The alarm blared beside me, my eyes already open and staring at the ceiling. Sleep had been light and fleeting, dreaming nonexistent--I hadn't moved in nearly seven hours. Staring at the ceiling again, listening to the streets awaken below me, I hear the noises of a people naieve to the kind of work I do; the kind of work I am forced to do. Sounds become like muffled, slow-moted gurgles which my head hears only second to clicks and grinds; I am trained to hear the unheard. I pretend to be a part of this world.
My memories are unobscured by the fogginess of misinterpretation. I see the past as clearly as I do the now. I see fallen men as if they were beside me in my own bed. I see their funerals.
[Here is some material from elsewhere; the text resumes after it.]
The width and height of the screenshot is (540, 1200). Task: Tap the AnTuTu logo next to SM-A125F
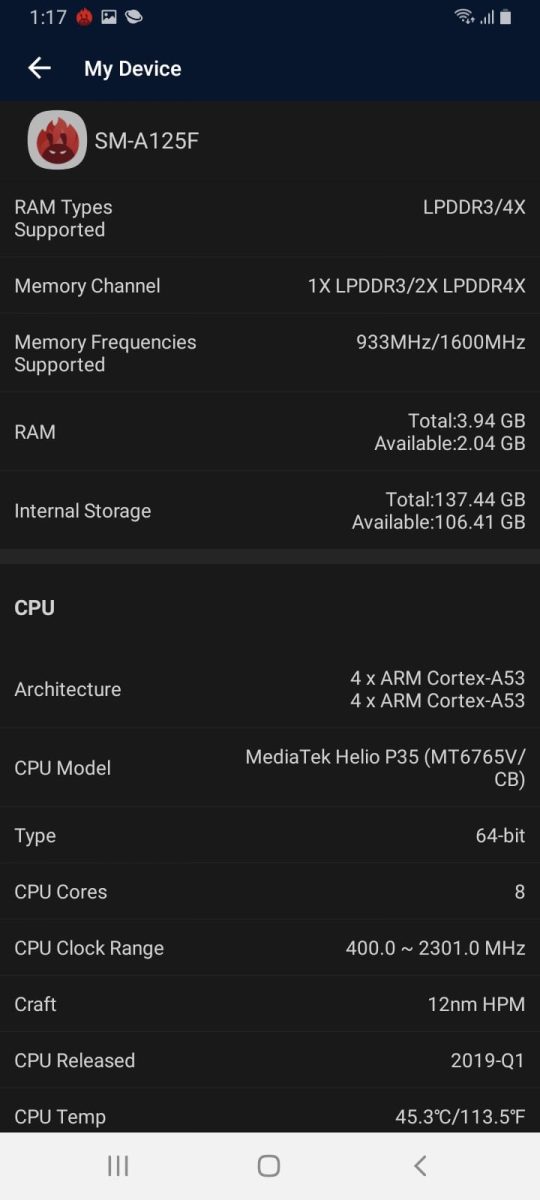point(57,140)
I see it all as a play, staged to satiate the need for answers and an end, but the end never comes.
I am an extension of a unit which lashes out violently against the violent, we fight fire with fire. My fire is artificial, created for the needs of someone I don't know, and now am numb to caring about. Perhaps I was bred. Perhaps we are all bred.
I manage to roll my eyes to the left, then my head, and I feel the future heat of the pavement rising and blowing in my window. Another day resumes, but it is no different from when I woke up yesterday, or when I will go to sleep tonight. I will resume what is called my life today. Only I don't know if I'll return to this bed tonight. I can only hope for that.